Theorem freq1 5647

Description: Equality theorem for the well-founded predicate. (Contributed by NM, 9-Mar-1997.)

Assertion

Ref	Expression
freq1	⊢ (𝑅 = 𝑆 → (𝑅 Fr 𝐴 ↔ 𝑆 Fr 𝐴))

Proof of Theorem freq1

Dummy variables 𝑥 𝑦 𝑧 are mutually distinct and distinct from all other variables.

Step	Hyp	Ref	Expression
1		breq 5151	. . . . . 6 ⊢ (𝑅 = 𝑆 → (𝑧𝑅𝑦 ↔ 𝑧𝑆𝑦))
2	1	notbid 318	. . . . 5 ⊢ (𝑅 = 𝑆 → (¬ 𝑧𝑅𝑦 ↔ ¬ 𝑧𝑆𝑦))
3	2	rexralbidv 3221	. . . 4 ⊢ (𝑅 = 𝑆 → (∃𝑦 ∈ 𝑥 ∀𝑧 ∈ 𝑥 ¬ 𝑧𝑅𝑦 ↔ ∃𝑦 ∈ 𝑥 ∀𝑧 ∈ 𝑥 ¬ 𝑧𝑆𝑦))
4	3	imbi2d 341	. . 3 ⊢ (𝑅 = 𝑆 → (((𝑥 ⊆ 𝐴 ∧ 𝑥 ≠ ∅) → ∃𝑦 ∈ 𝑥 ∀𝑧 ∈ 𝑥 ¬ 𝑧𝑅𝑦) ↔ ((𝑥 ⊆ 𝐴 ∧ 𝑥 ≠ ∅) → ∃𝑦 ∈ 𝑥 ∀𝑧 ∈ 𝑥 ¬ 𝑧𝑆𝑦)))

→ **Dataset entries**

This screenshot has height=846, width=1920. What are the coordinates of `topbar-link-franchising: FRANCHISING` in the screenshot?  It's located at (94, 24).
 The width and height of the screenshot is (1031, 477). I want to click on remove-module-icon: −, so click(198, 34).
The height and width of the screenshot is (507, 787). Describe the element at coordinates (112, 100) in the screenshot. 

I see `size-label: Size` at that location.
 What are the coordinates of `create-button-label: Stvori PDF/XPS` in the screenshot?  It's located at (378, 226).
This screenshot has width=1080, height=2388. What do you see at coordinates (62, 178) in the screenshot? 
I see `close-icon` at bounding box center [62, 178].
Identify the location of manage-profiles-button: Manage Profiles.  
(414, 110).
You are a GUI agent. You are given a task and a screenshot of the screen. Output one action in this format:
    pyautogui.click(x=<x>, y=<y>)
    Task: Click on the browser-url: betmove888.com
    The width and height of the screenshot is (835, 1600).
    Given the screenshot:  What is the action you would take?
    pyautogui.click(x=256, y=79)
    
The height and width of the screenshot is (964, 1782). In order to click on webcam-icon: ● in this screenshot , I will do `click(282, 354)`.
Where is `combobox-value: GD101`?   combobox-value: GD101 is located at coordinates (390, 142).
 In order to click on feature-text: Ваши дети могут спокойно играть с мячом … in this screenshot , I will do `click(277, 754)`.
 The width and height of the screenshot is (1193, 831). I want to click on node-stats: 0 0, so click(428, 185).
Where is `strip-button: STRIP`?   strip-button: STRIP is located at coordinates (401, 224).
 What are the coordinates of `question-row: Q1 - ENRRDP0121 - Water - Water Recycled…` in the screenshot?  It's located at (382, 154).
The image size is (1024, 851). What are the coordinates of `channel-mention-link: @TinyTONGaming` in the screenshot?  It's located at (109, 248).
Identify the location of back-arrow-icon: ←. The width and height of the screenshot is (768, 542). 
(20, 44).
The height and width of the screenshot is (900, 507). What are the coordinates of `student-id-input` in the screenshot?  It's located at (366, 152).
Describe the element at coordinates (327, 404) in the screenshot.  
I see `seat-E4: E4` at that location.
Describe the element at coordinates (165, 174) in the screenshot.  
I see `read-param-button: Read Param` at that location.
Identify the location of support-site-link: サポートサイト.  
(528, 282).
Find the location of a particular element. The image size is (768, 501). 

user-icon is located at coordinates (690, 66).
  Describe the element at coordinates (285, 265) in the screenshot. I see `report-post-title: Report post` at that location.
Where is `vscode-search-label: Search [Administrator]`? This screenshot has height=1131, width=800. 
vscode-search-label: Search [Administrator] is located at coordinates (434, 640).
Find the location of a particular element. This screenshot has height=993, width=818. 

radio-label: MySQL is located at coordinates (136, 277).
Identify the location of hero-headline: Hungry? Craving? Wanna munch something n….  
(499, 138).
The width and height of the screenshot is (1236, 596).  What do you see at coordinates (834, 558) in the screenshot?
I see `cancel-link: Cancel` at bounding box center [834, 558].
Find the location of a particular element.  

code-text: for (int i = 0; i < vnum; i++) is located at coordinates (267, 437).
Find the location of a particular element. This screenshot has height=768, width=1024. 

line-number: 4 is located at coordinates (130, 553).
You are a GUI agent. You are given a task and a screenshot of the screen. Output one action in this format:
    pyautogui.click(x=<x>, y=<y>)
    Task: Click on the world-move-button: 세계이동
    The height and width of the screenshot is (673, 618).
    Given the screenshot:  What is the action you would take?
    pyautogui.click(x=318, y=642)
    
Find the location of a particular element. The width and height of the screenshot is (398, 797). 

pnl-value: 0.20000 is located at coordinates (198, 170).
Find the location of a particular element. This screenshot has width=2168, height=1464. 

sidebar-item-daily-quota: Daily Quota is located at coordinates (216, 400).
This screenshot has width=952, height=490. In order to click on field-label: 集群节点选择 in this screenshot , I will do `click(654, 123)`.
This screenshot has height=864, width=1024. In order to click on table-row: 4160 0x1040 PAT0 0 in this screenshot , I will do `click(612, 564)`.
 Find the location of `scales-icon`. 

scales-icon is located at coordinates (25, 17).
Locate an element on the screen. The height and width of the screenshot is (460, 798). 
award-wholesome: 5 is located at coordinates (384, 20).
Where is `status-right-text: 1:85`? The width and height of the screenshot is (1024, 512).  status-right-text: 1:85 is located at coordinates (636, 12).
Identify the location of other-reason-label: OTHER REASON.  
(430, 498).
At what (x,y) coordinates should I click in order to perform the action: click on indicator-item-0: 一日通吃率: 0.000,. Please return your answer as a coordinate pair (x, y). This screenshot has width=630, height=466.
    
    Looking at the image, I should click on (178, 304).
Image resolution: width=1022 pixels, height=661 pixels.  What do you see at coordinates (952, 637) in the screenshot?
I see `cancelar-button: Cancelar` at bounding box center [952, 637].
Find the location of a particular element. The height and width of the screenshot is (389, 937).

→ **Directions**
In the freq1 page's proof, what does the page give as the basis for step 2, and what does that step state? Work only from the freq1 page.

→ **Solution**
Step 2 rests on step 1, which is listed as its hypothesis, and on the reference notbid 318. It states ⊢ (𝑅 = 𝑆 → (¬ 𝑧𝑅𝑦 ↔ ¬ 𝑧𝑆𝑦)), which is the equivalence from step 1 with both sides negated.